Seja por opção ou pela falta dela, quando surgem os problemas ou crises, por não serem profissionais do setor esses conselheiros não possuem a experiência e capacitações necessários para buscar as soluções.
A falta de conselheiros profissionais nos fundos de pensão acaba colocando maior pressão sobre os membros não-profissionais do colegiado.
Por fim, vamos convir, compor o board com pessoas que estarão ali sem receber um centavo, com riscos pessoais elevados, tendo que se engajar, dedicar horas do seu tempo para tomar boas decisões e passar por treinamento todo ano, não é a melhor forma de formar o colegiado de um fundo de pensão.

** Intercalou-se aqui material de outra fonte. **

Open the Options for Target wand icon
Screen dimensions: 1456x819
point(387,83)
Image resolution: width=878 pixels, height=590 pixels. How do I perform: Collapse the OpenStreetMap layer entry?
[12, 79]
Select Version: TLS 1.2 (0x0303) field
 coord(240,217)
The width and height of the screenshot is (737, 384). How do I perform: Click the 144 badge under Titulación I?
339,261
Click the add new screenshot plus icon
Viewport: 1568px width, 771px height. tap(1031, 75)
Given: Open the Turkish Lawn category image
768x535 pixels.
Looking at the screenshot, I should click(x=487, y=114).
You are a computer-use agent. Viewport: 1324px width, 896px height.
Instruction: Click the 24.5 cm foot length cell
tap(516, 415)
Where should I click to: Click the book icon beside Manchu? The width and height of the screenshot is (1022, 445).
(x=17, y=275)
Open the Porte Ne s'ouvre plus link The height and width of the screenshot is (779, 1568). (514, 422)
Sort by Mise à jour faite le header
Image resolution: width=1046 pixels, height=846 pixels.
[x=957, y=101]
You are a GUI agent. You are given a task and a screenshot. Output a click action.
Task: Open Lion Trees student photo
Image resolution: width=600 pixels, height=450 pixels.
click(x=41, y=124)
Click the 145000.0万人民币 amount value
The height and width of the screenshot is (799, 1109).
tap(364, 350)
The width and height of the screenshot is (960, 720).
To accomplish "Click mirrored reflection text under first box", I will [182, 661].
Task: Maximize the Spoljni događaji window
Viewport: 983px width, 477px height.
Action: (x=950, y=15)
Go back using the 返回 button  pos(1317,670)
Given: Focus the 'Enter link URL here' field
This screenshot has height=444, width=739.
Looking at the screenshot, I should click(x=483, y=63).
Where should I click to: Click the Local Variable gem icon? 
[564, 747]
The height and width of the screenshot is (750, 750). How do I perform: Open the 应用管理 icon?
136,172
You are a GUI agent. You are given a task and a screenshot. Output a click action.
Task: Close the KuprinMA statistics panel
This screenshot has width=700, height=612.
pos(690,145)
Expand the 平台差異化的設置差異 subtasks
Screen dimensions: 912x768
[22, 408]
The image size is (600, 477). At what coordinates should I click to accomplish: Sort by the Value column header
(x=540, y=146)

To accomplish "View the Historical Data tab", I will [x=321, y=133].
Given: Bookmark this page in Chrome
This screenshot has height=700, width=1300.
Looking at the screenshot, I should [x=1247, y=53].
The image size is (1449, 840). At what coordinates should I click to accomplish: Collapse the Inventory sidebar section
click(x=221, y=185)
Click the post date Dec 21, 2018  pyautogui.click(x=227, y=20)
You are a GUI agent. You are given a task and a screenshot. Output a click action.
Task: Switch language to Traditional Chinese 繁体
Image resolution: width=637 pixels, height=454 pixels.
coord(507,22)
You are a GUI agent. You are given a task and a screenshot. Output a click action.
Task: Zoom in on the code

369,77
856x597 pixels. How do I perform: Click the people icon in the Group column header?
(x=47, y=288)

Isso tudo devera fazer a demanda por profissionais para ocupar uma cadeira no conselho deliberativo dos fundos, começar a crescer. Diante da elevada carga de trabalho, estão se tornando escassas as opções para as patrocinadoras apontarem executivos dos seus quadros para desempenhar dupla função.
Quanto pagar
A remuneração de um conselheiro deliberativo vai depender de uma serie de fatores. A composição do conselho, por exemplo, conta com membros independentes (conselheiros profissionais)? Qual a situação financeira da patrocinadora? Há alguma restrição de remuneração de conselheiros no estatuto do fundo?
Os pontos chave são:
- Qual a carga de trabalho, ou seja, quantas reuniões por ano e quantas horas extra-reuniões são requeridas em média de preparação para as reuniões?
- A remuneração será um valor fixo por mês, baseado na expectativa da quantidade de horas de dedicação à função, um valor pago por reunião ou um híbrido desses dois?
- Os requisitos de qualificação do conselheiro vão variar de acordo com o perfil do fundo de pensão, o setor de atuação e a complexidade dos planos
- Geralmente, conselheiros com maiores níveis de experiência e conhecimento demandam maiores remunerações. O que equivale a dizer que conselheiros representantes da patrocinadora e dos participantes, por não serem profissionais, deveriam ter remuneração mais modesta.
Em 2014 conduzi uma rápida pesquisa, com apoio da Gama e da Suporte, sobre a remuneração e composição de conselhos deliberativos e comitês de investimentos dos fundos de pensão brasileiros. Está desfasada, mas fornece um quadro interessante sobre o assunto. Link para os resultados: aqui .
Uma questão de governança
Seja ou não remunerado, uma vez a bordo do conselho um membro deve levar seu trabalho a sério, ser diligente e entregar os resultados que se comprometeu.
Nem toda empresa patrocinadora entende o trabalho de conselheiro de seu fundo de pensão e não valoriza independência e profissionalismo. Porém, há casos em que o problema passa a ser de governança.
Hoje existe uma clara tendência dos fundos de pensão abrirem a porta para empresas sem nenhum vinculo econômico com as demais patrocinadoras, além de criarem planos para familiares dos participantes.
Ao saírem da esfera restrita das patrocinadoras, fundos multipatrocinados e planos instituídos passam a assumir uma grande responsabilidade.
Essa mudança no modelo de negócios dos fundos de pensão terá que vir acompanhada de uma nova governança, mais profissional, com maior capacidade para lidar com problemas e crises e com conselheiros remunerados.
Abrir as entidades “fechadas” de previdência complementar, tornando-as um negócio, com departamentos de marketing e captação de clientes, não acontecerá sem mudanças na sua governança. Pelo menos não para as que quiserem ser bem-sucedidas ...
Grande abraço,
Eder.
Fonte: Adaptado do artigo "Perspective: What is trusteeship worth?”, escrito por Nick Reeve.